The frequent co-occurrence of autism spectrum disorders (ASD) and epilepsy, or paroxysmal EEG abnormalities, defines a condition termed autism–epilepsy phenotype (AEP). This condition results, in some cases , from dysfunctions of glial inwardly rectifying potassium channels (Kir), which are mainly expressed in astrocytes where they mediate neuron–glia communication. Macrocephaly is also often comorbid with autism–epilepsy (autism–epilepsy phenotype with macrocephaly, MAEP), and it is tempting to hypothesize that shared pathogenic mechanisms might explain concurrence of these conditions. In the present study, we assessed whether protein pathways involved, along with Kir channels, in astrocyte–neuron interaction at the tripartite synapse play a role in the etiopathogenesis of MAEP. Using a targeted resequencing methodology, we investigated the coding regions of 35 genes in 61 patients and correlated genetic results with clinical features. Variants were subdivided into 12 classes and clustered into four groups. We detected rare or previously unknown predicted deleterious missense changes in GJA1, SLC12A2, SNTA1, EFNA3, CNTNAP2, EPHA4, and STXBP1 in seven patients and two high-frequency variants in DLG1 in six individuals. We also found that a group of variants (predicted deleterious and non-coding), segregating with the comorbid MAEP/AEP subgroups, belong to proteins specifically involved in glutamate transport and metabolism (namely, SLC17A6, GRM8, and GLUL), as well as in potassium conductance (KCNN3).
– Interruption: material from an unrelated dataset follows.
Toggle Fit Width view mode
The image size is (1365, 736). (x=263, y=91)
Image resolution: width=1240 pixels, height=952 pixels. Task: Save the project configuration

This “endophenotype-oriented” study, performed using a targeted strategy, helped to further delineate part of the complex genetic background of ASD, particularly in the presence of coexisting macrocephaly and/or epilepsy/paroxysmal EEG, and suggests that use of stringent clinical clustering might be an approach worth adopting in order to unravel the complex genomic data in neurodevelopmental disorders.